Problem: Pull out every line in the records below that contains the string "Viewport", matching its case exactly.

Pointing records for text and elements
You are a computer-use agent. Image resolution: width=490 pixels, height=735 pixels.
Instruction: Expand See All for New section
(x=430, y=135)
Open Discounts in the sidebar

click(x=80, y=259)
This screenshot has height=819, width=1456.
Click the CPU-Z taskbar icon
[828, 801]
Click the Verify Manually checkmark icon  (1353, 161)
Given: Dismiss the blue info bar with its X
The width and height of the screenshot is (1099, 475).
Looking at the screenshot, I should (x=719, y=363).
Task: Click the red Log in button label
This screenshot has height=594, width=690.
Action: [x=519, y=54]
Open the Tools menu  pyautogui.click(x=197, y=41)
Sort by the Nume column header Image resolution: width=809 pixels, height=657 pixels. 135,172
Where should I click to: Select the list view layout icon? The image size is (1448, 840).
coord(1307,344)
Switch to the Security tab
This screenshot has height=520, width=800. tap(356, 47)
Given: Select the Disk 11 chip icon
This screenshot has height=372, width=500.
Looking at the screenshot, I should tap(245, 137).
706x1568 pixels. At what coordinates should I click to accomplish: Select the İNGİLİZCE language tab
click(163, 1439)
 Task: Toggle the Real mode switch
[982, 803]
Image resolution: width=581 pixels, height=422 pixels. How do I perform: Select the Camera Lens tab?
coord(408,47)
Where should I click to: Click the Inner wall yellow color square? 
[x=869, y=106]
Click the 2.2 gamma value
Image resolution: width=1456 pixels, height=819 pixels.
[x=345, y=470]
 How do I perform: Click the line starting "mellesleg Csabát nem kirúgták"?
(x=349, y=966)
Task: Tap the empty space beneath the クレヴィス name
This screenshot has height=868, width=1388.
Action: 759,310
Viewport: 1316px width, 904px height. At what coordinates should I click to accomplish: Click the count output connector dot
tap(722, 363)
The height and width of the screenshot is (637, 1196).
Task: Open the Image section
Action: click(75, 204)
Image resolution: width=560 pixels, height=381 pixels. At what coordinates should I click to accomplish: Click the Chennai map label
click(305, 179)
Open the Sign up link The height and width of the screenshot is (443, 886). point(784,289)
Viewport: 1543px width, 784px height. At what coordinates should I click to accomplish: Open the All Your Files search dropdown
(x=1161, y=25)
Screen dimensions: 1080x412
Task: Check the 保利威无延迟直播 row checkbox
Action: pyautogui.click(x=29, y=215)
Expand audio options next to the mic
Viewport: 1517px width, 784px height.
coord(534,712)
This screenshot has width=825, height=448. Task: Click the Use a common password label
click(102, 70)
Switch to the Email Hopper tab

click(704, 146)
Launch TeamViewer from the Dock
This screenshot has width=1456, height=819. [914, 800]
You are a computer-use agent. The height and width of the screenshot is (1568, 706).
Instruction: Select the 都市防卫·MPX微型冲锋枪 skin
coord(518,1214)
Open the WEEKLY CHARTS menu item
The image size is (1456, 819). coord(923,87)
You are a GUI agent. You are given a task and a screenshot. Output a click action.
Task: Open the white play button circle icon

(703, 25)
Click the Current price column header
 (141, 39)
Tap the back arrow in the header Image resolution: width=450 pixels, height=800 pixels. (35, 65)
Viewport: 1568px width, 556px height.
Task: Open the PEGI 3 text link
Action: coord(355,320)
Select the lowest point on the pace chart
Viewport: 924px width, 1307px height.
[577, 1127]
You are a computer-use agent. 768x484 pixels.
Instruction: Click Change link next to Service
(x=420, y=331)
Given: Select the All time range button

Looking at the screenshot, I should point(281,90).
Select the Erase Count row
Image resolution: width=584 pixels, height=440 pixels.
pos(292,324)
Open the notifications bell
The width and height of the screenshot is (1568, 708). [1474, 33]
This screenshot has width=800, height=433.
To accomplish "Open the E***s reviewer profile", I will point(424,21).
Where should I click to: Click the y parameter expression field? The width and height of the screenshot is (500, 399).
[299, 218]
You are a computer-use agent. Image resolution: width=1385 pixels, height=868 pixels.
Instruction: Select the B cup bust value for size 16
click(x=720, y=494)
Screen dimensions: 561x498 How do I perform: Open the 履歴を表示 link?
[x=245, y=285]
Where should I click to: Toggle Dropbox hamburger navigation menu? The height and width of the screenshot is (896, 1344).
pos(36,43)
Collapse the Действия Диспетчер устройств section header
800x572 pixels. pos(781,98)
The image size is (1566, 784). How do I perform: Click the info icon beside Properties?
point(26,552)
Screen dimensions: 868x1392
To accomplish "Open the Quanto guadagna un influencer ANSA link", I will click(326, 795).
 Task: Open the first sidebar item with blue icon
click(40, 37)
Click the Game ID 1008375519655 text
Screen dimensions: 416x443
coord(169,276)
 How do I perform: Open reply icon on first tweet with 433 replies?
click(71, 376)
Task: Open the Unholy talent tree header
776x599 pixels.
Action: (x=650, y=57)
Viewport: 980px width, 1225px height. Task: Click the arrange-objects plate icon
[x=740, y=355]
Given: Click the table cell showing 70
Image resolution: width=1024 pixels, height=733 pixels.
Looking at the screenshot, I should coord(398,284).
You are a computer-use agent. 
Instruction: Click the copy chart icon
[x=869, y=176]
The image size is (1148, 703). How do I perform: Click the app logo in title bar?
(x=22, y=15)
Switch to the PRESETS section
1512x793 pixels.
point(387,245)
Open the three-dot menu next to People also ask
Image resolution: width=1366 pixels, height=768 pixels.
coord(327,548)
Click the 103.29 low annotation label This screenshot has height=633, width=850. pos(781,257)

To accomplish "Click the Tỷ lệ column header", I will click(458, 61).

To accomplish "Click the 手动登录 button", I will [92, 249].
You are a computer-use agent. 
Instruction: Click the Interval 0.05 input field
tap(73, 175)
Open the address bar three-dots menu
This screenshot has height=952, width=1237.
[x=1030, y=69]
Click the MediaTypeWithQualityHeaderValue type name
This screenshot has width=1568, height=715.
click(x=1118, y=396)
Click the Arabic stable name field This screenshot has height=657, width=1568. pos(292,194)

Complete answer:
Viewport: 1316px width, 904px height. At what coordinates should I click to accomplish: Click the count output connector dot
Viewport: 1543px width, 784px height. At what coordinates should I click to accomplish: Open the All Your Files search dropdown
Viewport: 1517px width, 784px height.
Viewport: 1568px width, 556px height.
Viewport: 924px width, 1307px height.
Viewport: 980px width, 1225px height. Task: Click the arrange-objects plate icon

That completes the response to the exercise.